By HaRav Shaul Yisraeli zt"l
based on Siach Shaul, p. 388-390 (address from 1988)
The spies were sent to find out, among other things, whether "… there is a tree or not" (Bamidbar 13:20). Rashi explains: "Do they have a proper person, who can shield them with his merit?"
Although the spies were seemingly asked to determine physical things, Rashi teaches us something different, which hints at the spies’ mistake. They did not realize that there are two sides to existence. Just as there is a need for a "kingdom of priests," so too there is a need and a possibility of a "holy nation." The nation has the ability to, at once, be involved in ploughing and sowing and not allow this to take them away from holy emotions. If they can preserve the connection between these two sides, they can deal with material matters and not become material themselves.
The Israelites were afraid that the inhabitants of Canaan were too strong for them (ibid. 13:31), [including in their spiritual impact on them], but this is a mistake. While it is true that we, as a nation, can fall very low and learn from corrupt nations instead of the more proper ones (see Sanhedrin 39b), if the scholars of our kingdom of priests do their job, we can survive.

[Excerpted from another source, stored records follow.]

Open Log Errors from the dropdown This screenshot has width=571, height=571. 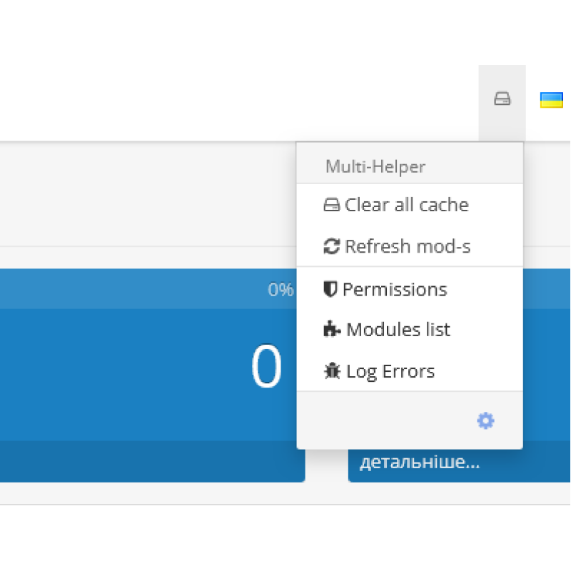(x=390, y=370)
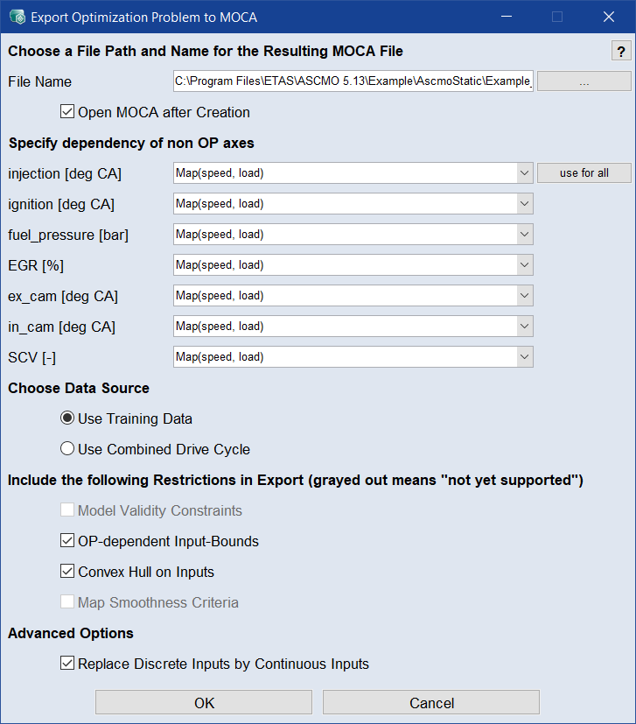The width and height of the screenshot is (636, 724).
Task: Open help with the question mark button
Action: pyautogui.click(x=619, y=51)
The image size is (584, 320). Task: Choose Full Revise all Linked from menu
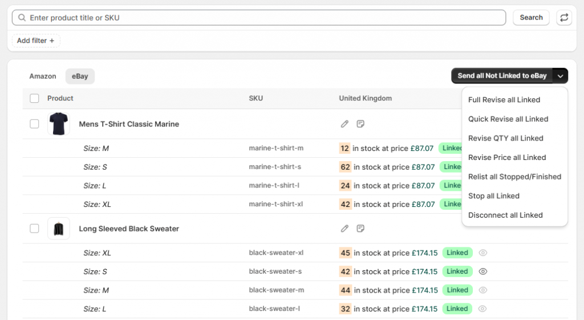pyautogui.click(x=504, y=100)
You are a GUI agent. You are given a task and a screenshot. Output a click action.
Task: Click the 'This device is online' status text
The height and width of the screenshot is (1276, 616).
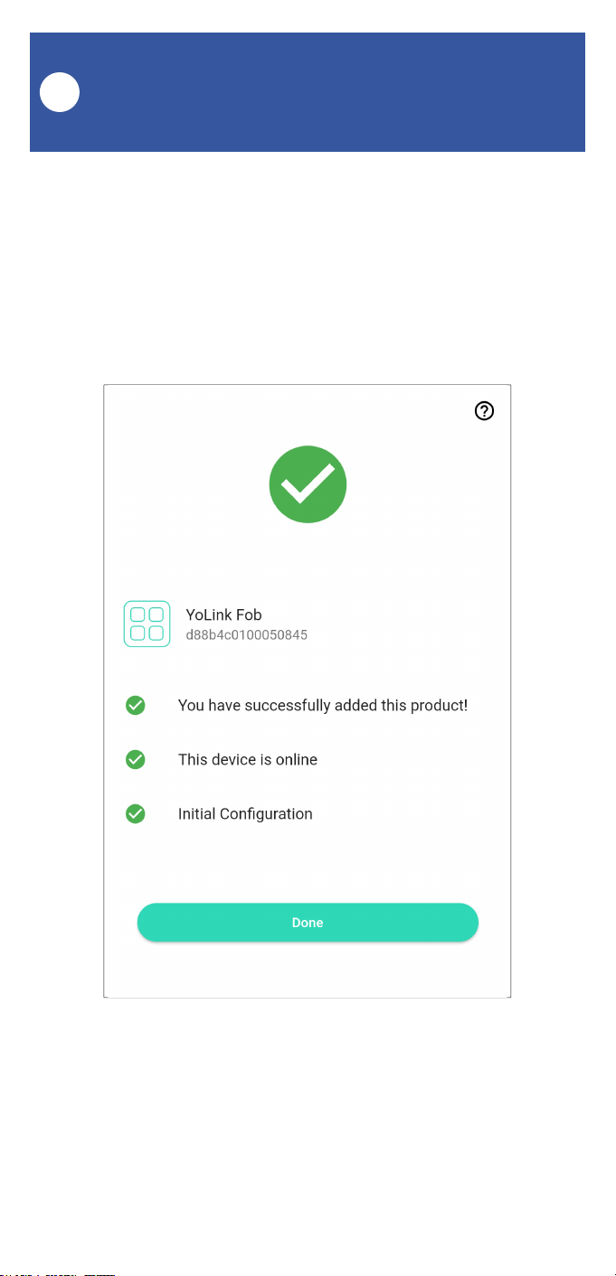click(248, 760)

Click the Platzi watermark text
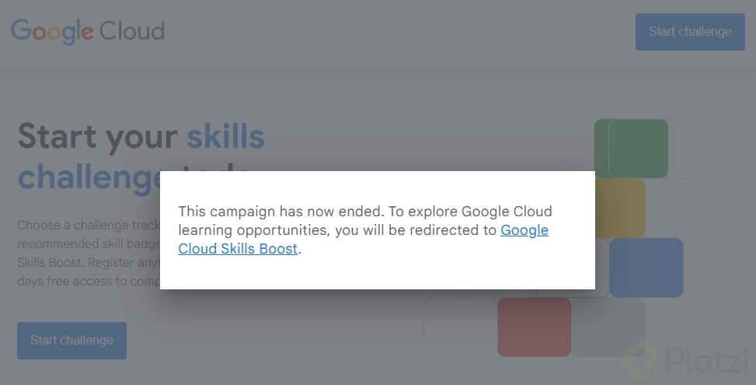pos(703,360)
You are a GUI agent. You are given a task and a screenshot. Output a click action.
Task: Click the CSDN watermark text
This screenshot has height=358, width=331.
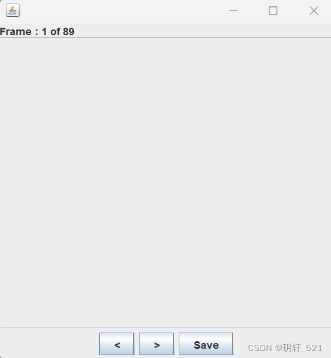pyautogui.click(x=285, y=348)
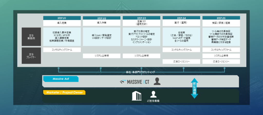Viewport: 263px width, 115px height.
Task: Open the STEP.03 header
Action: pyautogui.click(x=142, y=18)
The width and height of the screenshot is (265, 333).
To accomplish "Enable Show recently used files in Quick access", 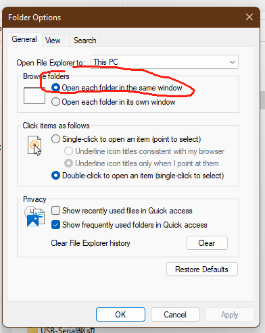I will tap(122, 211).
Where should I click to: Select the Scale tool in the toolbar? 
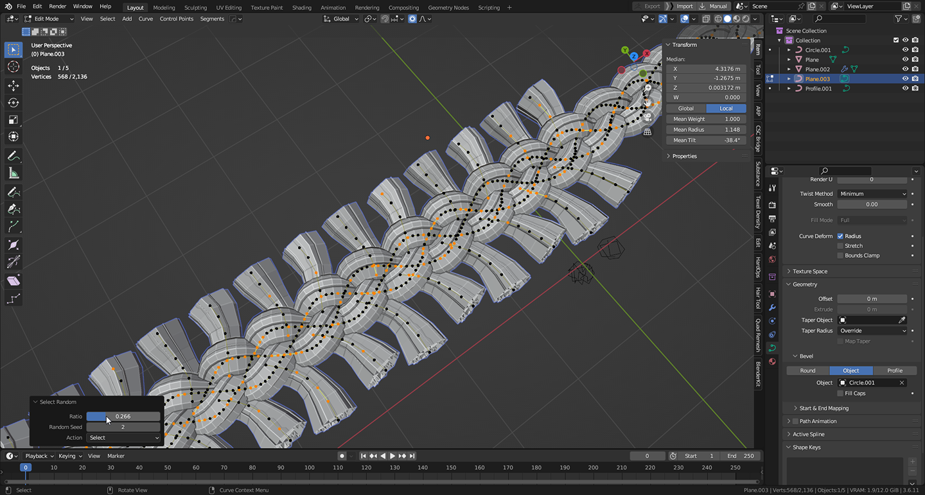click(13, 120)
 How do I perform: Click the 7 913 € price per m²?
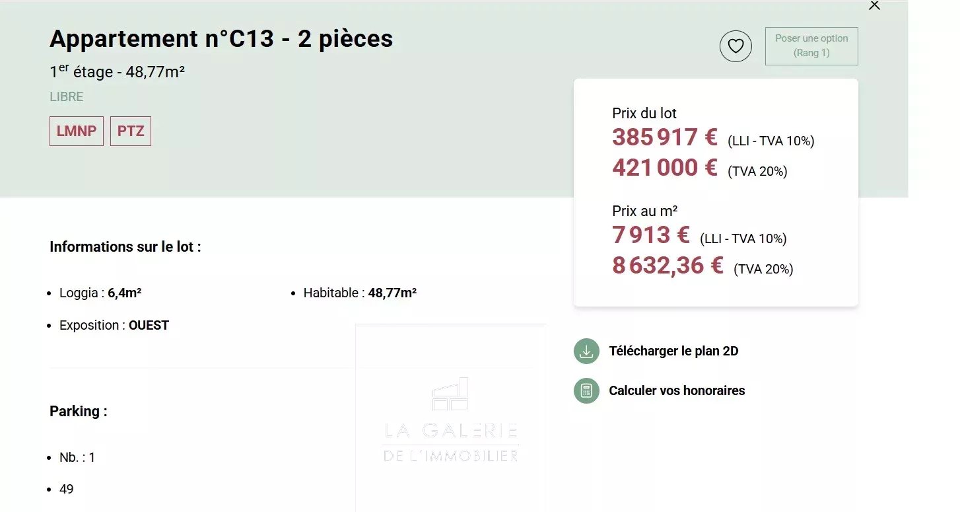pyautogui.click(x=651, y=235)
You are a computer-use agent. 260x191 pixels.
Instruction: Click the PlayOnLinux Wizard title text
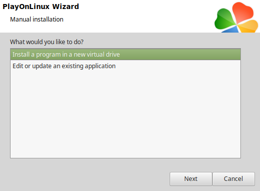click(x=41, y=7)
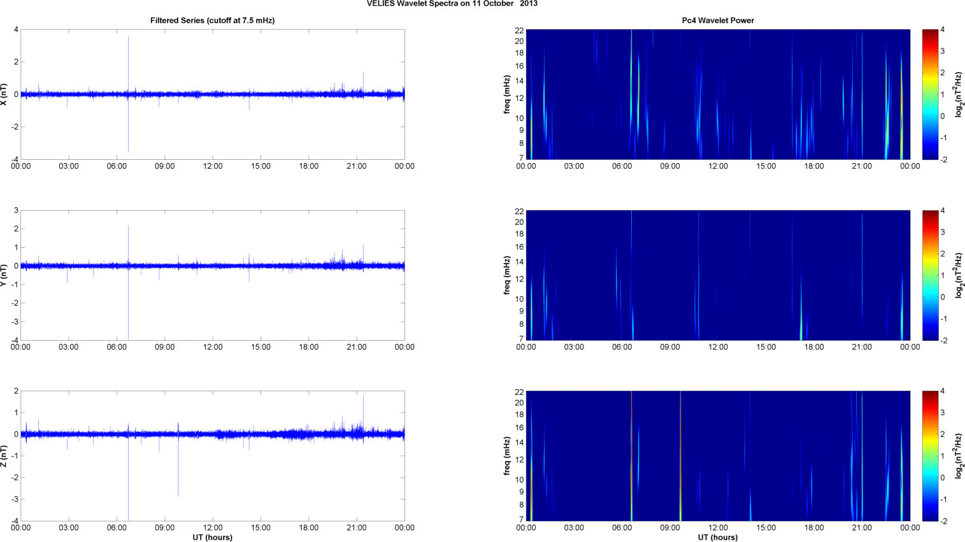Viewport: 965px width, 542px height.
Task: Click the Y wavelet power spectrogram
Action: pyautogui.click(x=718, y=275)
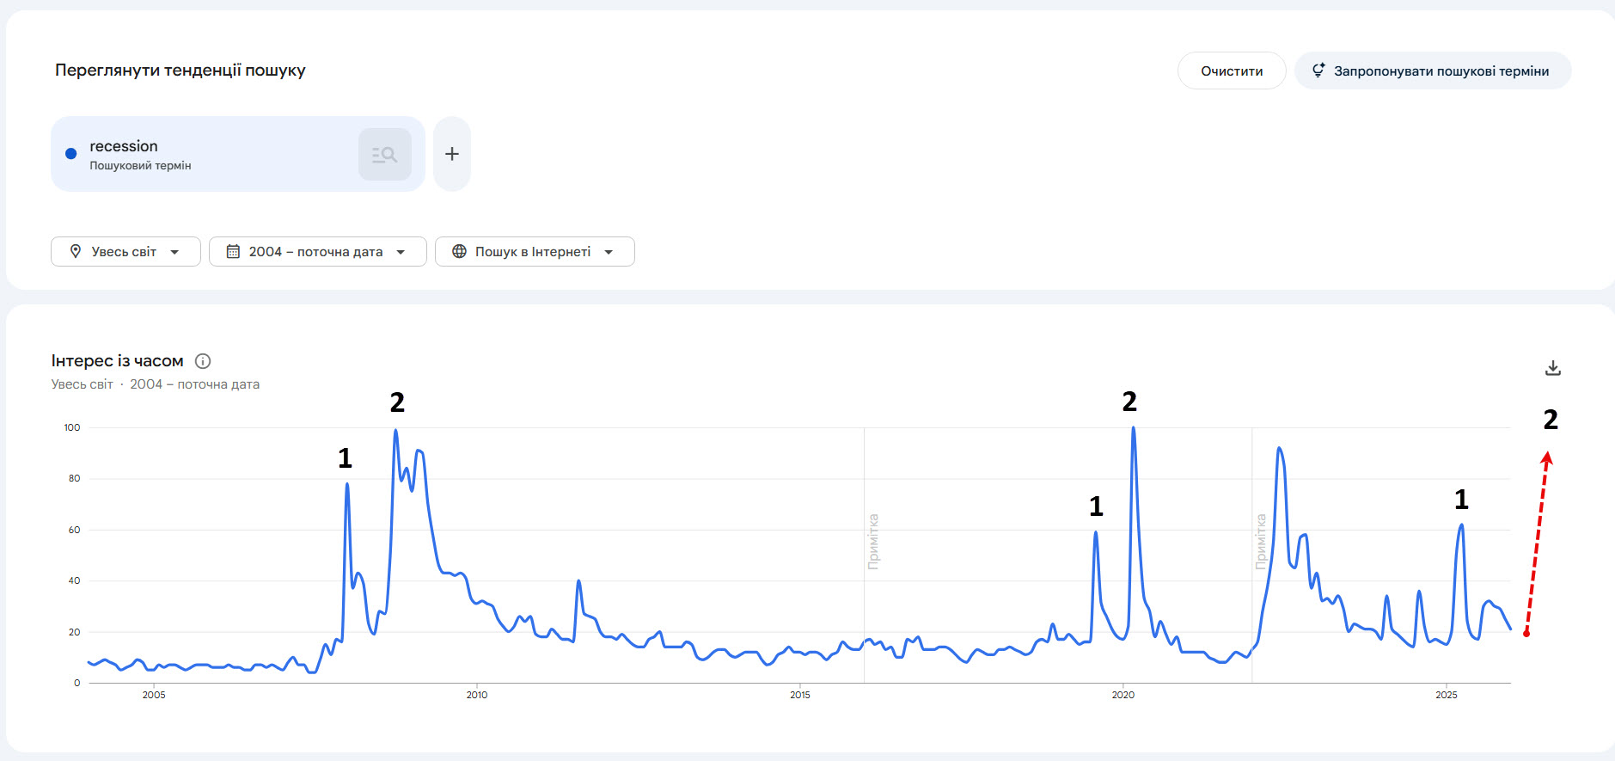Viewport: 1615px width, 761px height.
Task: Click Запропонувати пошукові терміни button
Action: click(1433, 71)
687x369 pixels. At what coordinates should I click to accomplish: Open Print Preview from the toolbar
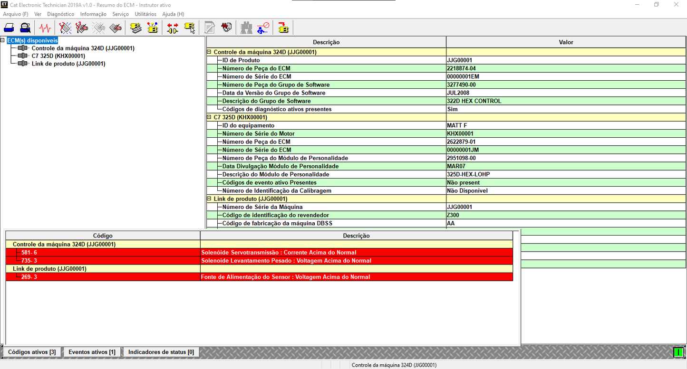tap(25, 28)
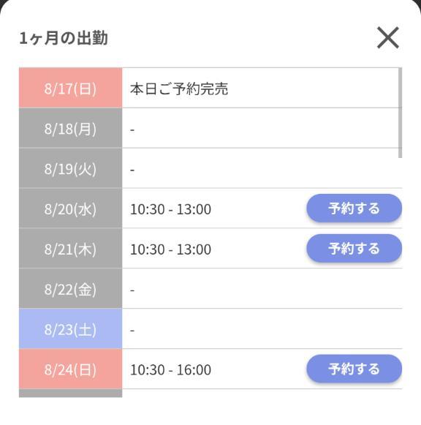This screenshot has height=425, width=421.
Task: Click the empty 8/22 schedule row
Action: [x=262, y=288]
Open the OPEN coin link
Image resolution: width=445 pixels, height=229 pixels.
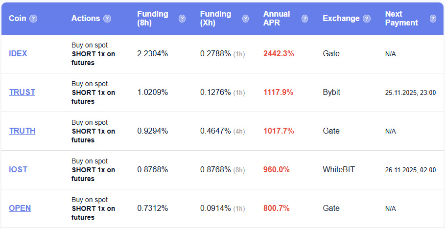coord(20,208)
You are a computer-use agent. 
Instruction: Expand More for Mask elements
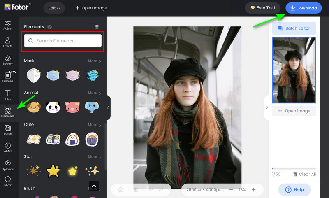coord(94,61)
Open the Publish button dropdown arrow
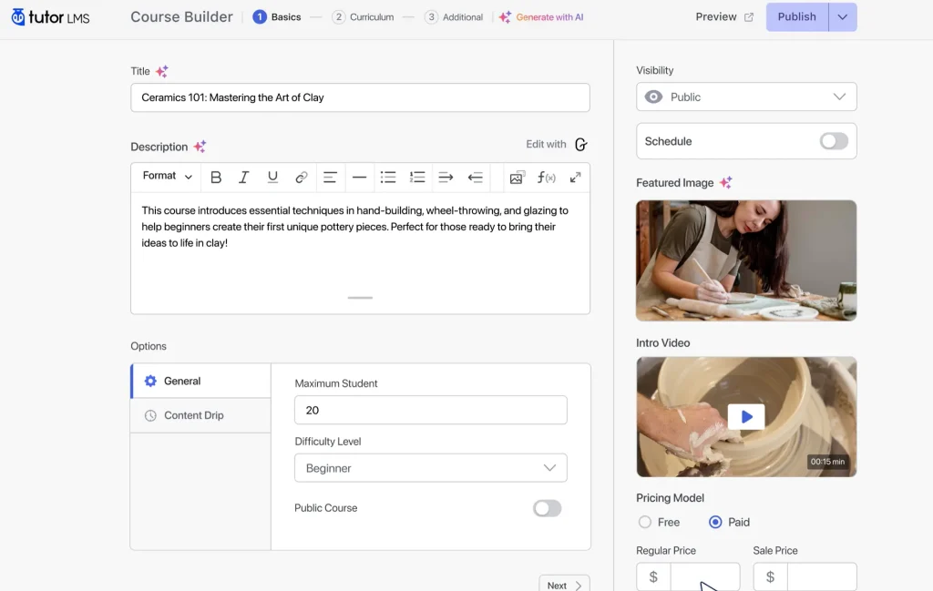Viewport: 933px width, 591px height. coord(843,17)
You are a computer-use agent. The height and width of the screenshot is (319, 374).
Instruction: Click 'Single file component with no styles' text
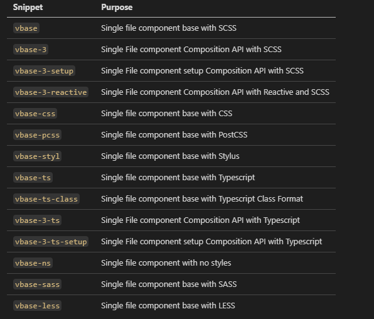(166, 263)
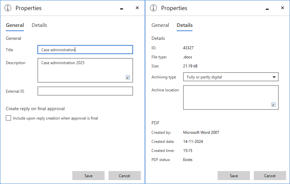Open the expand editor icon in the Description box
The height and width of the screenshot is (184, 290).
point(128,77)
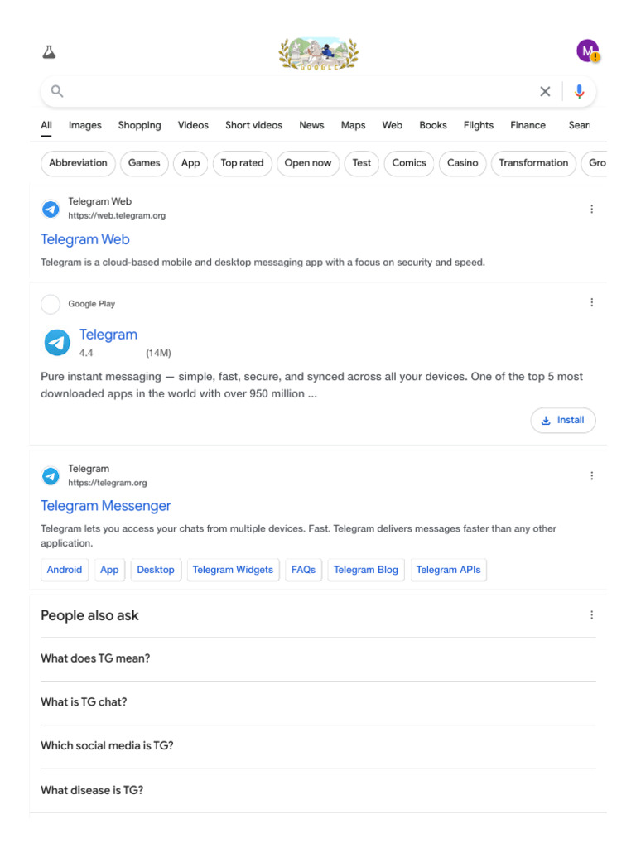Switch to the Images tab
This screenshot has width=636, height=848.
[84, 126]
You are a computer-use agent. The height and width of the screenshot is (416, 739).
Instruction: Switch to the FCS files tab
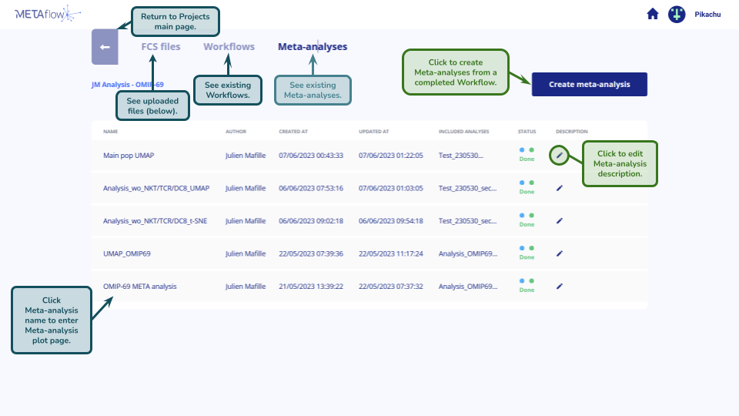pos(161,47)
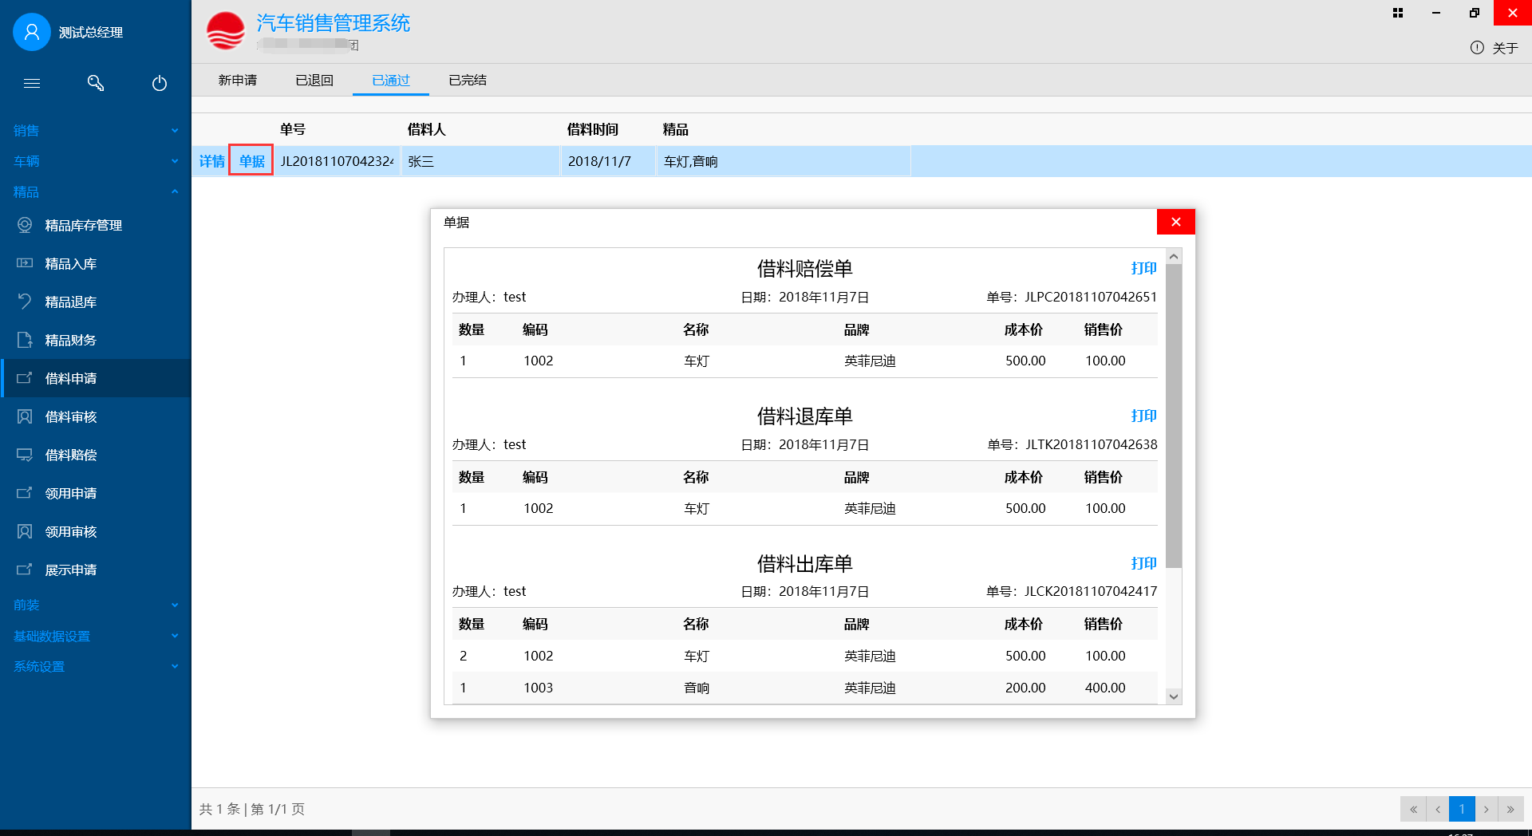Print the 借料赔偿单 document
1532x836 pixels.
click(x=1143, y=269)
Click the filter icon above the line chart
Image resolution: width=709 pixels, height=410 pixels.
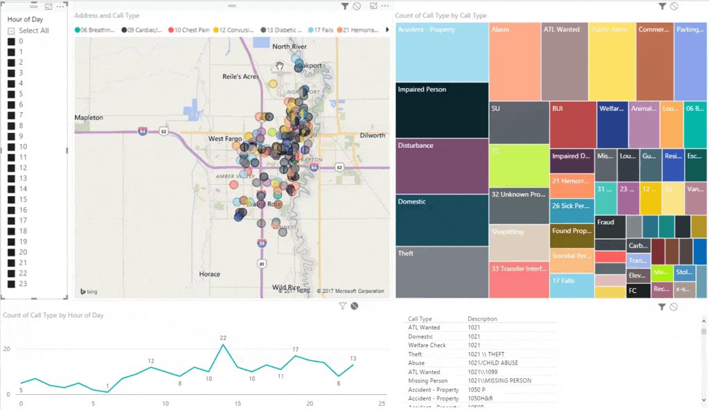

The spies’ mindset finds expression in a social phenomenon that we are witnessing these days. We are witness to a throwing off of values, not only of the special level we reached at Sinai or of some present-day religious law, but, in general, of everything from the past that serves as a foundation of our national identity. The struggle is on the desire of many to create a "new nation," one which has no interest in preserving the traditions of previous generations and the treasures of our cultural past. They want to create new ones by assimilating into the nations of general civilization. They want a nation that is concerned only with the present.
Talk of democracy is just a front for a desire to erase our essence. "Let all do exactly what they desire." If it was only a matter of respecting each person’s divine image, they would react more positively to those who want to lead spiritual lives. In truth, it is what Bnei Yisrael cried about in the desert – "about families." They are appalled and embarrassed that some of their children have returned to Jewish observance. While we are surprised by this reaction, it has roots in the spies’ approach millennia ago. The reigniting of anti-religious activity is a direct result of the teshuva movement, which shakes those who have discarded the ways of their fathers. The movement shows that there is something in the Jewish soul that strives for more than the vanities of the physical world. Such Jews strive for light and internal renewal, and do not find it in the different games they see in society, but in sanctity. This is upsetting and challenging to those who have rejected sanctity.
We can understand the situation with security and serenity. We will be tolerant, not out of resignation, but with confidence that at the end, the light will come. We do not need to fight; Hashem will fight for us. We are just witnessing the last signs of life in a mortally wounded segment that rejects sanctity and is acting as one who sees his house collapsing.
"They saw all of them crying and Rabbi Akiva [who understood the ultimate silver lining] was laughing" (see Makkot 24b).